I roll over onto my back and stare up at the ceiling. It’s like I can’t take a deep enough breath, like I’m slowly choking. I wish it made me feel better that he’s of legal age, but yesterday he was just a kid and off bounds, and right now all I want to do is lift his legs to my shoulders and sink myself back into him, and what the hell does that say about me, that I can make that kind of a transition so easily?

His palm is warm on my chest.

“Nick.”

I turn to look at him.

“It’s not like I was a virgin, dude. I’ve probably fucked more than you have.”

“What’s your real name?”

He frowns at me. “What difference does it make?”

“I don’t know. None, I guess.”

“Hunter. Hunter Thomas Sewald, Jr.” He says it lightly, emphasizing the first syllables in a sing-song voice, almost like he’s making fun of it. “My mom used to call me Orion, on account of my dad’s name also being Hunter. She was sort of a hippy.”

“I looked for a Hunter in the missing kids’ database. Back when we met. I didn’t find anybody matching your age or description.”

“I guess I got lucky and nobody reported me missing when I left home, then,” he says matter-of-factly.

“Where’s home?”

He pushes himself up and swings one leg over me, so that he’s sitting astride my stomach.

“Who cares?” he asks, then braces his hands on my shoulders and bends down to kiss me. “Can I fuck you?”

“Orion…”

“What? Are you just a top?”

“No, but—”

“You’re my friend, Nick. When I’m with you…” He looks away, then gestures in resignation. “I don’t know. I just want it to be normal with someone. I want someone to know it’s me, to do it for me.”

There are faint shadows of bruises on his thighs and ribs, and I trace them lightly.

“Let me help you,” I tell him impulsively. “Stay here, get your GED. Stop turning tricks.”

He gapes at me for a second, then bursts out laughing. “Aw, fuck off, you old softie,” he says almost angrily, and starts to lift himself off of me. I trap his hips against me, then sit up, so that I can reach his mouth.

“Promise me you’ll be gentle?” I falsetto.

“Whatever,” he mumbles against my lips, his cock suddenly hard and hot between our bellies.


My phone ringing wakes me up just as Orion reaches for it and I have to swat his hand away.

“Stokes.”

He wraps himself around me, reaching for my cock, and I have to swat his hand away from that, too.

“Nick. You need to come in.”

“Catherine? What’s wrong?”

“Sara’s been abducted.”

I’m half-way out of bed before she even finishes her sentence.

“Okay. I’ll be there right away.”

I take a quick shower, and then struggle to pull my jeans on over my still damp legs. Orion is sitting up in bed, watching me.

“Do you want me to leave?” he asks, as I’m trying to simultaneously buckle my belt and find a pair of clean socks.

I pause for a second to look at him. He seems to take that as a yes, because he scoots to the side of the bed and swings his feet to the floor.

“No, it’s okay. Stay as long as you like.”


After that argument with Grissom, and what he’d said about things not always being straightforward, I sometimes wondered if he actually loved Sara, or if he was with her for some other reason. Not that it made much difference one way or another. I guess I have my answer now. Funny how it can hurt to have something you know anyway confirmed beyond the shadow of a doubt.

I watch the helicopter lift into the air, then turn back towards the car, rubbing at my eyes. Sofia is leaning against the hood, waiting for me, and I put my sunglasses on.
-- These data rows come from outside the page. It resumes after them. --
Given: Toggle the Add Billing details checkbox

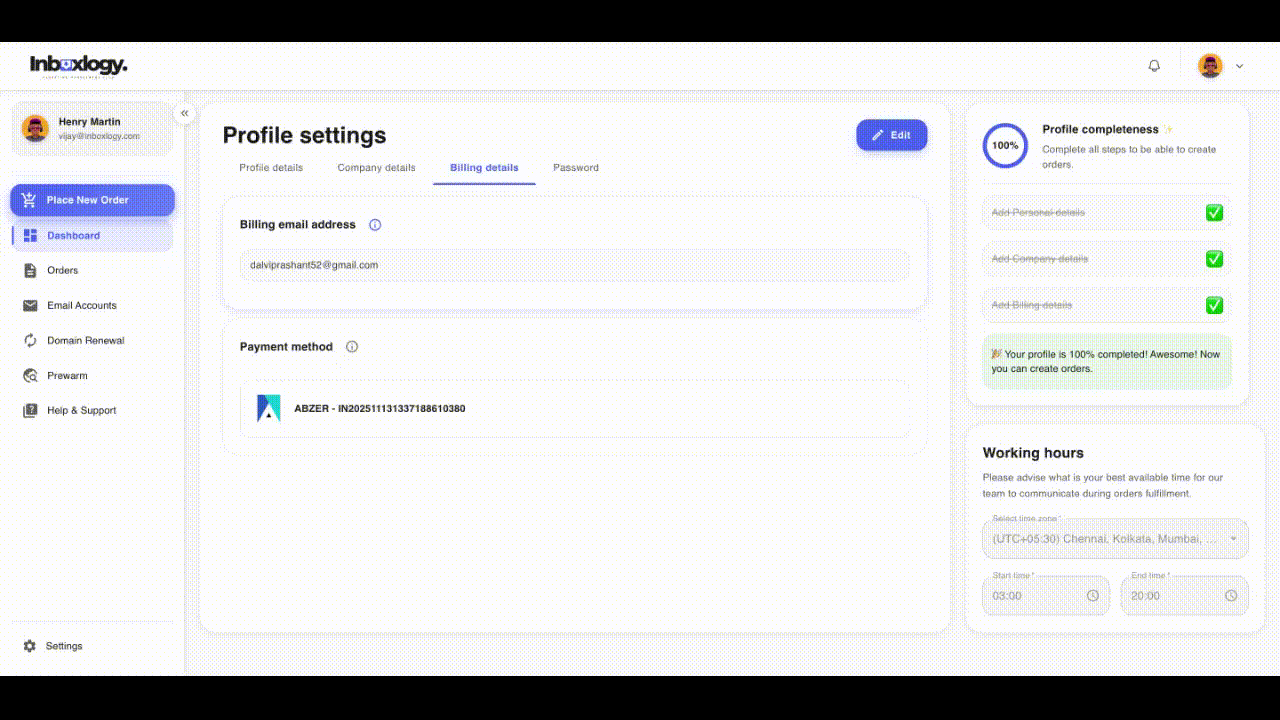Looking at the screenshot, I should (1214, 305).
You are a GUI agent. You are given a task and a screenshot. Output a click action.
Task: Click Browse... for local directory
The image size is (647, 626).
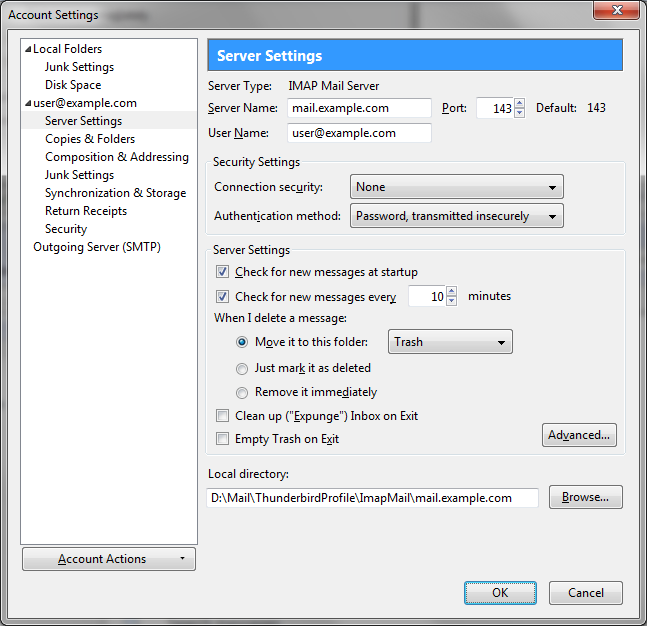click(x=585, y=497)
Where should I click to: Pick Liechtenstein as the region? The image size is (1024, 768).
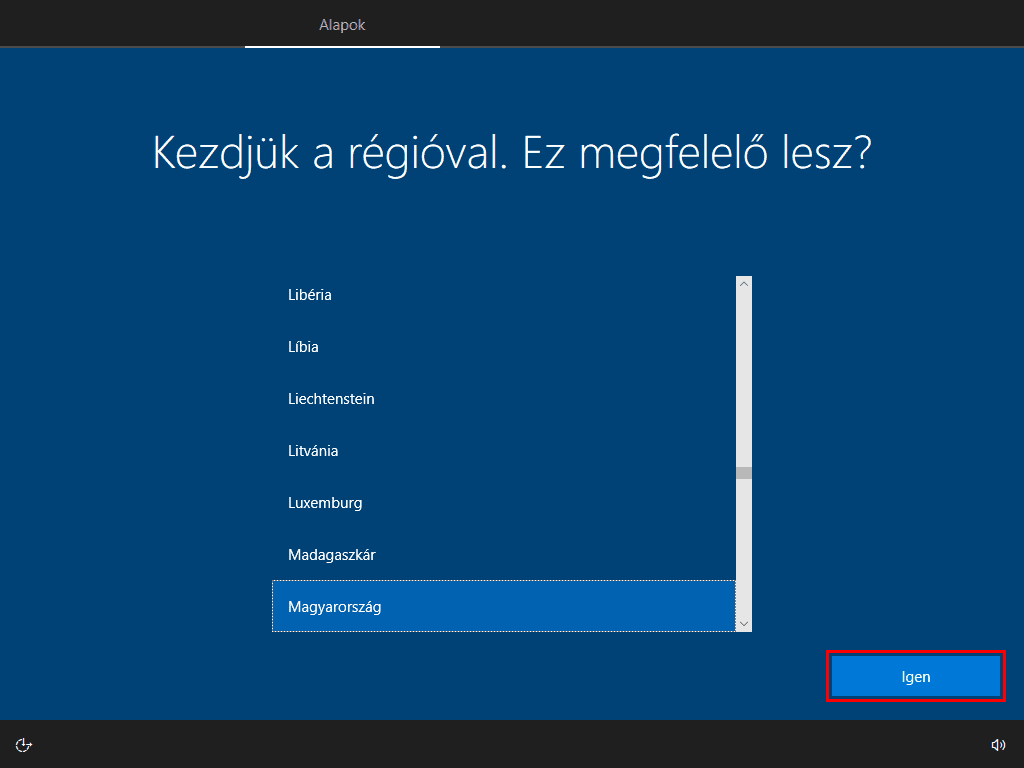(x=331, y=399)
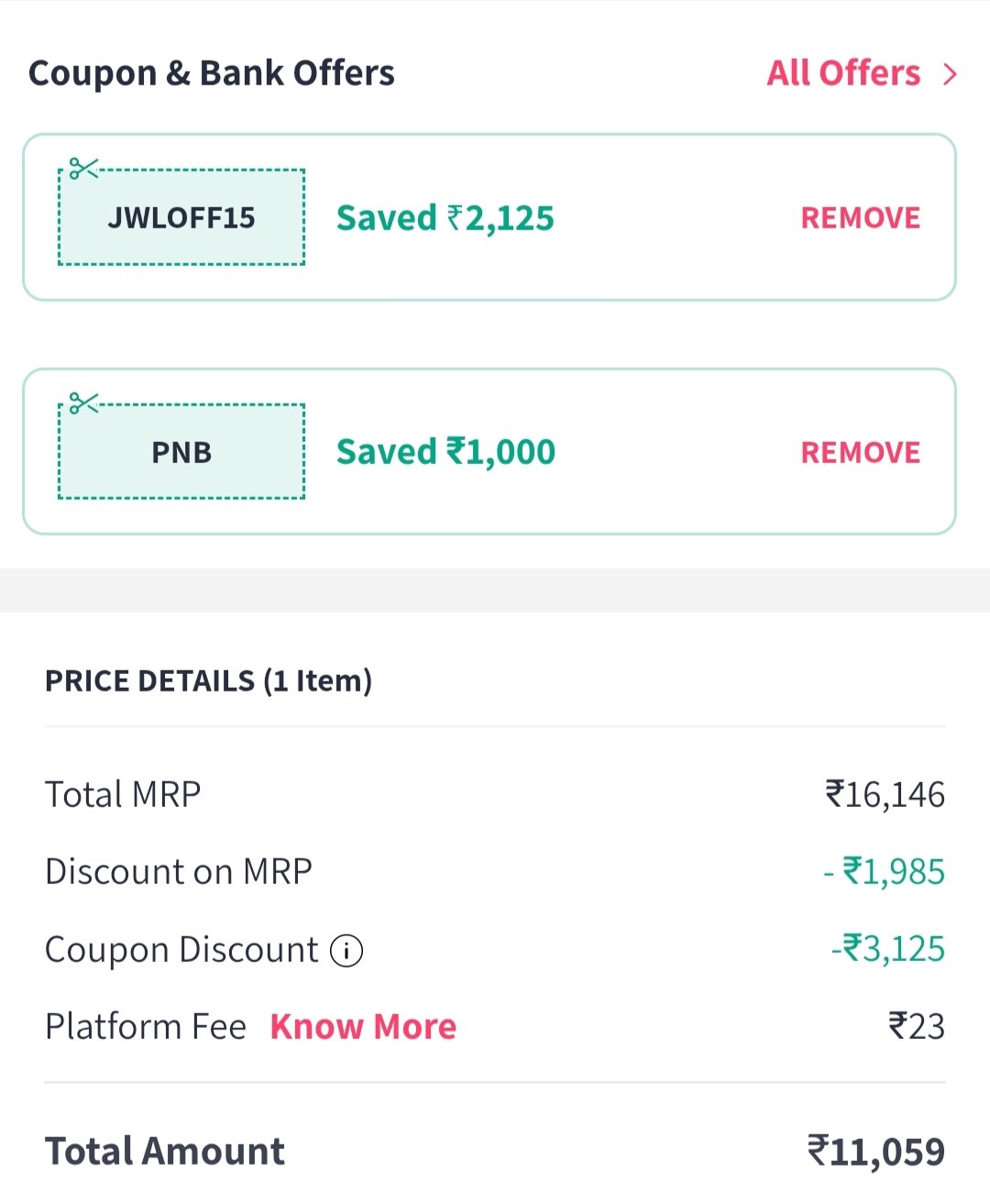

“We felt pretty much the same way when we found you,” she says tactfully once we’re both in the car, mistaking my outburst for relief. And perhaps she’s partly right, maybe it is knowing that we found Sara, the two of us, that’s making me so emotional. Sofia doesn’t look at me, and pretends not to hear me, and after a while I’m okay again.

---oOo---

The “Wok and Barf” is being renovated. The interior is gutted and a sign on the door brightly proclaims that it’s under new management. Just like everybody else in the lab, I’ve laughed at the previous owners, been caustic about their repeated efforts to make a success of their store, and complained endlessly about the food. Nevertheless, the realization that they finally gave up really depresses me.

I arrive home in a funk, and don’t notice Orion until I pull into the driveway. Like always, he’s sitting on the porch steps. He started smoking a couple of months back, and it looks like he just lit up, so I sit next to him, crossing my arms on my knees.

“I got a job,” he says suddenly.

“Yeah?”

“Some dude, wants to do this film about straight college guys going queer. He says I have the right look. A guy I know who’s worked with him say he’s legit. He pays extra for bare-backing, but I told him no way, and he’s cool with that.”

“Oh, Orion,” I say heavily, every bit of my disappointment evident in my voice.

“What? It’s good money, and at least I’ll be taking it up the butt from someone my own age for a change.”

“Thanks.”

He bumps me with his shoulder.

“Ah, stop bitching. You know I meant the johns, not you.”

He might not have meant me, but I’m eighteen years older than him, double his age, and I’m feeling every one of those years right now.

“I really wish you wouldn’t do it.”

He stands up and flicks his cigarette into the street.

“It’s not like I have many options. I’m getting older. Might as well get a few more jobs in before I end up wearing a paper hat at Burger King.”

I look up at him. He’s still underweight, but he’s finally grown into his hands and feet and he’s half a head taller than me now. I don’t know how many times I’ve offered for him to stay with me and get his GED since that first time, over half a year ago. He always refuses, and he’s never given me a good reason why.

“You look depressed,” he tells me.

I think about explaining about the “Wok and Barf”, but he probably won’t understand.

“Nah. Just tired.”

He bends down, braces his hands on my knees and kisses me.

“Let’s go to bed, then,” he says.

By the time I wake up, he’s gone, but I know he’ll be back again in ten days or so.

Same old, same old.

Even though I’ve been working the graveyard shift in Las Vegas for almost nine years, I’ve kept my Sundays as close to how I used to spend them in Dallas  as I can. We were never big church-goers, and Sundays were meant to be lazy; a late brunch, hanging out with the family, watching the football game together, that sort of thing. These days I can only call my family rather than be with them, and sometimes I’m working the whole weekend, so my “Sunday” time is pretty short, but I stick with it. And once he discovered that, more often than not, brunch means IHOP or, when I’m pretending to pay attention to my diet, the Mesa Grill, Orion became a regular visitor. He shows up Saturday night if I’m not working, or he’ll be waiting for me on the porch Sunday mornings.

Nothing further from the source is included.